* [TEXTE PRÉSENTÉ]
À l’origine plateforme d’hébergement et de partage de contenus vidéos amateurs, à l’image de son premier slogan « broadcast yourself », YouTube s’est imposé en quinze ans comme une plateforme incontournable parmi les médias classiques et les réseaux sociaux, mobilisant chaque mois plus de 2 milliards d’utilisateurs. Très rapidement les amateurs se sont professionnalisés, tandis que les chaînes de télévision s’y installaient en proposant des émissions (ou des extraits) ayant déjà eu une existence médiatique préalable sur les antennes. De sorte que l’offre de contenus de YouTube mêle à la fois des créations inédites et des archives audiovisuelles, construisant ainsi un lieu de mémoire pour ces productions. La plateforme est suffisamment polyvalente pour être traversée par différentes temporalités : si les temps passés sont recomposés avec les archives, le présent, à travers de plus en plus de sujets d’actualité, n’y est pas en reste.
Puisque « YouTube est désormais la première offre de télévision du monde par son audience, comme par l’étendue de son catalogue » (Alain Le Diberder, 2019) l’objectif de ce numéro est de questionner les multiples rapports qu’entretient la plateforme, mais également Twitch et les réseaux socio-numériques avec d’autres médias (anciens ou nouveaux) tels que la télévision, les jeux vidéo ou les arts en général. Ces relations intermédiales pourront être développées dans différentes dimensions, non exhaustives :
- Thématiques : quelles sont celles qui sont privilégiées ? Musique, jeux vidéo, information, mode, culture etc.,
- Usages : entre plateforme de création et plateforme de reconfiguration de l’existant, YouTube engage des logiques d’usage très différenciées, qu’il convient de caractériser. On peut y retrouver une chanson ou le programme de télévision emblématique de l’enfance ; rechercher un tutoriel pour réparer une machine à laver ou customiser une voiture ; consulter des reviews partageant des avis plus ou moins éclairés avant d’acheter l’objet désiré. On peut donc regarder YouTube pour se divertir, pour s’informer (en direct ou en différé) ou se cultiver, mais aussi faire du sport, suivre un cours de mathématiques, voire apprendre les rudiments de la permaculture… Cette diversité possible des usages est-elle à l’image de la segmentation des publics ou bien, au contraire, est-elle l’expression de la pluralité identitaire au cœur de chaque internaute ?
- Genres : dans quelle(s) mesure(s) les genres audiovisuels de YouTube empruntent-ils aux formes télévisuelles préalables ? Comment YouTube, l’ensemble des plateformes et des réseaux sociaux utilisent-ils des codes médiatiques déjà existants ? Les genres audiovisuels sont-ils encore télévisuels ? L’importance croissante du direct sur les plateformes mérite d’être interrogée.

* [CONSIGNES]
1. Pour chacune des affirmations (a), (b) et (c), indiquez si elle s’accorde avec l’extrait sur YouTube en répondant par oui ou par non et en citant les mots décisifs du texte. (a) YouTube rassemble chaque mois plus de 2 milliards d’utilisateurs. (b) Les amateurs de la plateforme se sont professionnalisés lentement. (c) YouTube s’est imposé en quinze ans.
2. Poursuivez l’extrait sur YouTube à partir de l’endroit où il s’arrête.
Les lignes ne sont pas nécessaires pour répondre.

* [DONNÉES ENREGISTRÉES]
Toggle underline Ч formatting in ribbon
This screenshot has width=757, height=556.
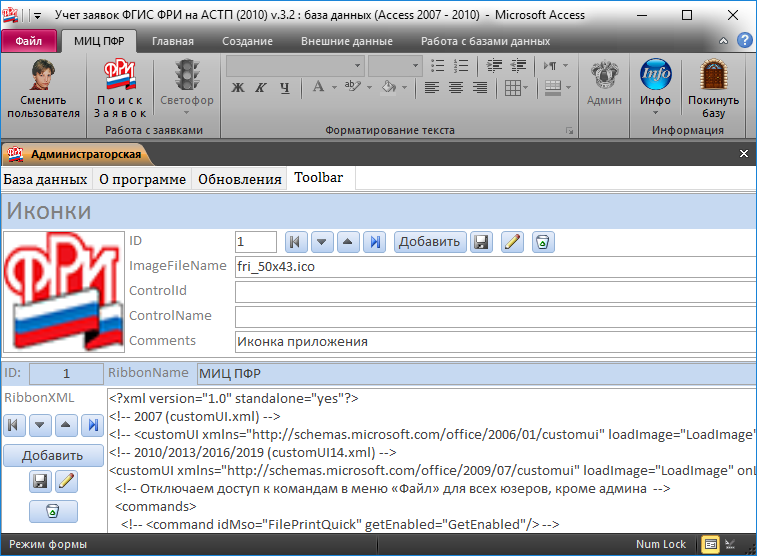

* [RÉPONSES DANS L’ORDRE]
1.
(a) Oui : « mobilisant chaque mois plus de 2 milliards d’utilisateurs »
(b) Non : « Très rapidement les amateurs se sont professionnalisés »
(c) Oui : « YouTube s’est imposé en quinze ans »

2.
Réciproquement, comment la production linéaire télévisuelle s’inspire-t-elle de YouTube, de Twitch, ou encore d’Instagram ? Par exemple, de quelles manières le « style » YouTube influence-t-il les sujets journalistiques du traditionnel journal télévisé ?
En outre, cette perméabilité formelle entre médias traditionnels et nouveaux médias pointe un changement éditorial majeur pour les plateformes. Dans un écosystème numérique audiovisuel qui faisait place initialement davantage au divertissement, que signifie ce regain d’intérêt pour le débat public ? Si pour les chaînes de télévision traditionnelles, il s’agit sans doute d’une stratégie de diversification stratégique, comment interpréter ces choix éditoriaux de la part des youtubeurs ? Sont-ils l’expression d’une certaine maturité des plateformes, si l’on pense au succès sur Twitch de la revue de presse de Samuel Étienne et de ses entretiens avec F. Hollande ou J. Castex ? Du point de vue de la communication politique encore, quels changements s’opèrent lorsque des youtubeurs tels que MacFly et Carlito viennent tourner une vidéo à l’Élysée après avoir remporté un challenge lancé par le Président de la République ?
- Énonciation : comment s’établissent les relations entre un youtubeur et sa communauté ou avec un internaute lambda, tombant par hasard sur un contenu ? Par exemple, qu’implique le recours au « regard caméra » dans certaines vidéos ? Est-ce un héritage télévisuel, l’amorce d’une conversation avec les abonnés ou une figure de l’intimité ? Quelle image de l’usager construit l’arsenal des recommandations algorithmiques à travers ses abonnements, ses visionnages antérieurs et la possibilité de pouvoir commenter ou non les vidéos ?
- Formats : quels nouveaux formats apparaissent sur YouTube ?
Les productions natives, désormais standardisées, que sont les « vlogs », les « retours de course » et autres « une journée dans mon assiette », par exemple, sont-elles réellement originales ou bien s’inscrivent-elles dans une généalogie des formes culturelles plus anciennes ?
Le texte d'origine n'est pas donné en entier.